Second, the coronavirus pandemic is resulting in depressed pricing on gaming real estate. That means the price the REIT could fetch for Tropicana today would likely be far lower than what it can command after the virus is vanquished and Las Vegas recovers. Third, there’s the lack of legitimate offers.
“So, there’s been a lot of activity, but time will tell. We’ll see,” said Carlino. “As I say, there are a lot of wing and a prayer kind of offers that we have gotten. Those aren’t going to fly. We’re under no pressure.”
Rumors about the fate of Tropicana are about a year old, and in October 2019, some analysts speculated a sale of the venue could be worth up to $700 million. Obviously, that was before COVID-19, and the pandemic is altering the dynamics of large-scale real estate transactions.
Scaling Down in Las Vegas
Pennsylvania-based GLP owns the real estate of 45 casinos across the US and operates two itself. One is a pair of Hollywood venues, one in Louisiana, and the other in Maryland.

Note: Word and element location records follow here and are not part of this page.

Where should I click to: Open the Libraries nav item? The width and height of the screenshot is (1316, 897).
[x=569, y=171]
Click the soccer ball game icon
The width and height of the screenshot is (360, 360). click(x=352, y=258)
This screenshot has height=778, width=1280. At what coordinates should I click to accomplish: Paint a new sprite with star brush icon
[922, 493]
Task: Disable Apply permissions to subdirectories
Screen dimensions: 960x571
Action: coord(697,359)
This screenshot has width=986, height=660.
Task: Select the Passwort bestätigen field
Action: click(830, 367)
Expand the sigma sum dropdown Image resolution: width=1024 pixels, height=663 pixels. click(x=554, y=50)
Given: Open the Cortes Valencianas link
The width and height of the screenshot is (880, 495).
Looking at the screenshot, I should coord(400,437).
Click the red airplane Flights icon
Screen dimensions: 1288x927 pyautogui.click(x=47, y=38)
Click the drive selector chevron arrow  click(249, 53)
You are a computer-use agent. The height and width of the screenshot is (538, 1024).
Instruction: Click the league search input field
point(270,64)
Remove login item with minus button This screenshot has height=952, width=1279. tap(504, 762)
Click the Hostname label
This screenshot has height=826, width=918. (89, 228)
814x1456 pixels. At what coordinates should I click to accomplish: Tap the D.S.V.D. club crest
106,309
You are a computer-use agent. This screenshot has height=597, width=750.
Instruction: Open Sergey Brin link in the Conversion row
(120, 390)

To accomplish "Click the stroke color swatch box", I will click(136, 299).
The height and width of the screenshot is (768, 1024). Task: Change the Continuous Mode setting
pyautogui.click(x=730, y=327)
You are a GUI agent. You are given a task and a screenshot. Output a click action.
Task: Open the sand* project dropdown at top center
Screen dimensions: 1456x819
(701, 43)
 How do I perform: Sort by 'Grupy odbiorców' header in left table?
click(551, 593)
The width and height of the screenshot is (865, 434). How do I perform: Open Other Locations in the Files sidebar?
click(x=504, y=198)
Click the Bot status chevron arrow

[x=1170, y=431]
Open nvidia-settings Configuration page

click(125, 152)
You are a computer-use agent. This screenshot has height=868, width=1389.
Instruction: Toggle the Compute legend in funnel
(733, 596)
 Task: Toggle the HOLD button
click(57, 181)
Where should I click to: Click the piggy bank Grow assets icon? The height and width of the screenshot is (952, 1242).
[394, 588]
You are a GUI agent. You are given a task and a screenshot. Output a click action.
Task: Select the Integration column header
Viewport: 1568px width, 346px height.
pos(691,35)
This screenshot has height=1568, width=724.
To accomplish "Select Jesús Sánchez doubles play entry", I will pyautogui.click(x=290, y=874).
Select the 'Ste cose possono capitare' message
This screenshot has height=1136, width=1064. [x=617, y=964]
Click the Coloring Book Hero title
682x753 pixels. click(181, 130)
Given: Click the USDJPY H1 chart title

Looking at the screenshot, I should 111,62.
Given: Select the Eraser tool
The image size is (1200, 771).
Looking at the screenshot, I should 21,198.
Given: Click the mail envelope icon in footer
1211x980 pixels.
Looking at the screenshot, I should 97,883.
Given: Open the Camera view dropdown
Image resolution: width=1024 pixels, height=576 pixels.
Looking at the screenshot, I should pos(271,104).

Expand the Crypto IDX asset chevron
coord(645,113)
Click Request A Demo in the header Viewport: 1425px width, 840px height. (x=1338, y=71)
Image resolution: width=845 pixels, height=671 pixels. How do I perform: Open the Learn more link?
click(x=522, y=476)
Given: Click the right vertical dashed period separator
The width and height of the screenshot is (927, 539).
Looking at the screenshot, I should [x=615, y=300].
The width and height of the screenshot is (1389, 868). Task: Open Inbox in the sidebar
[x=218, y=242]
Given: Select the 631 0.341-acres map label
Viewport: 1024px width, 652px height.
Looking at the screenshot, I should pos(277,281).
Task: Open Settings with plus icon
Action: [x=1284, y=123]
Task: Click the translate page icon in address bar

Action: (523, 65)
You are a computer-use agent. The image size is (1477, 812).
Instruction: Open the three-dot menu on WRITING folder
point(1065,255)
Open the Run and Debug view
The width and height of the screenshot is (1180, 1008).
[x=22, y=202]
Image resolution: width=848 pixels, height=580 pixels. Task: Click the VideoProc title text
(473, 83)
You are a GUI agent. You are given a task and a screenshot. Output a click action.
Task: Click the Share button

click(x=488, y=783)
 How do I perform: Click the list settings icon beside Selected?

Of that roster, the REIT has just three venues in Southern Nevada, including Tropicana, and its preference is for regional markets, not the Silver State.
“And I think most of you know that we’ve made the case for years, that the real safety and stability is out in the hinterlands, not on the Strip,” said Carlino. “Love those assets. Terrific. But they’re much too volatile for our case.”